Figure 6.

KDC203 reduces steady-state PrP^C levels in human neural cell lines. (A) Oleandrin and KDC203 reduce steady-state ATP1A1 protein levels to a similar degree. Side-by-side Western blot-based comparison of ATP1A1 signal intensities in cellular extracts derived from ReN VM cells following 7-day treatment with the respective CGs (equal amount of total protein loaded).

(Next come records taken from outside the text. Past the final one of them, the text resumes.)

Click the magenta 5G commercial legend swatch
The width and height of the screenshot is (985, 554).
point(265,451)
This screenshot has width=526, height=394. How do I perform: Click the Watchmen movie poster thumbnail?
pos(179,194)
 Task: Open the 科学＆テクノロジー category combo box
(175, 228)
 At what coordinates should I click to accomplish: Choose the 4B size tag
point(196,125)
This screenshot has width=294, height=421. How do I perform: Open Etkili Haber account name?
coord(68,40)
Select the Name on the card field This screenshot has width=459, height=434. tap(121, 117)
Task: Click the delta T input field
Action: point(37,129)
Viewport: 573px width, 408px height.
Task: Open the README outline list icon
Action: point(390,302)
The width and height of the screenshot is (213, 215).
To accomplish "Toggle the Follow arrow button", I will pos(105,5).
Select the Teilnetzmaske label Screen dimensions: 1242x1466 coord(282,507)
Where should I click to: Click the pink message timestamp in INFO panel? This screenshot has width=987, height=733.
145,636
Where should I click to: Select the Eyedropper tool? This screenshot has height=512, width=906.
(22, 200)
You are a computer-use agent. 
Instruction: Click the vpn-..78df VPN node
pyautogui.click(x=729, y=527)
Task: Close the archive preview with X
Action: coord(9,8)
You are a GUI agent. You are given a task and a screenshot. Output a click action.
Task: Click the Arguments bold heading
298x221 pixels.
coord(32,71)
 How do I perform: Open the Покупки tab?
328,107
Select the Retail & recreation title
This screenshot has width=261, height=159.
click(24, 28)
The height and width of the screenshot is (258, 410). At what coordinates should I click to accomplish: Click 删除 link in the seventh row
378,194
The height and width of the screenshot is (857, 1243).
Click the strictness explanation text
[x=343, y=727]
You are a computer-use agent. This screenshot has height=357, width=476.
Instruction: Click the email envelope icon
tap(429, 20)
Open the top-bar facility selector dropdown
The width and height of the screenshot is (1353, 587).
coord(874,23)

Because the Western blot was not stripped of the ATP1A1-directed primary and secondary antibodies, before it was stained with Coomassie, a stronger signal can be seen at the 85–90 kDa level, where the ATP1A1 detection antibodies bound. (B) 7-day exposure of ReN VM cells does not only affect ATP1A1 protein levels by also causes a concentration-dependent reduction in the steady-state protein levels of the NKA β subunit ATP1B1 and PrP^C. Note that the total amount of protein loaded in the two biological replicate series was not identical for the PrP-directed 3F4 blot; to capture an informative linear range, half the amount of total protein was loaded for samples shown on the right hand side. (C) Quantitation of Western blot signal intensities of ATP1A1 and PrP^C following 7-day KDC203 treatment of ReN VM cells at concentrations indicated, with each value being computed from the analysis of three biological replicates. (D) The KDC203-dependent reduction in steady-state PrP^C protein levels is not an idiosyncrasy of ReN VM cells but can also be observed in other neural cell models, including differentiated human glioblastoma cells (T98G). Asterisks indicate the level of statistical significance, i.e., one asterisk denotes p < 0.05, with each additional asterisk denoting tenfold lower p-values.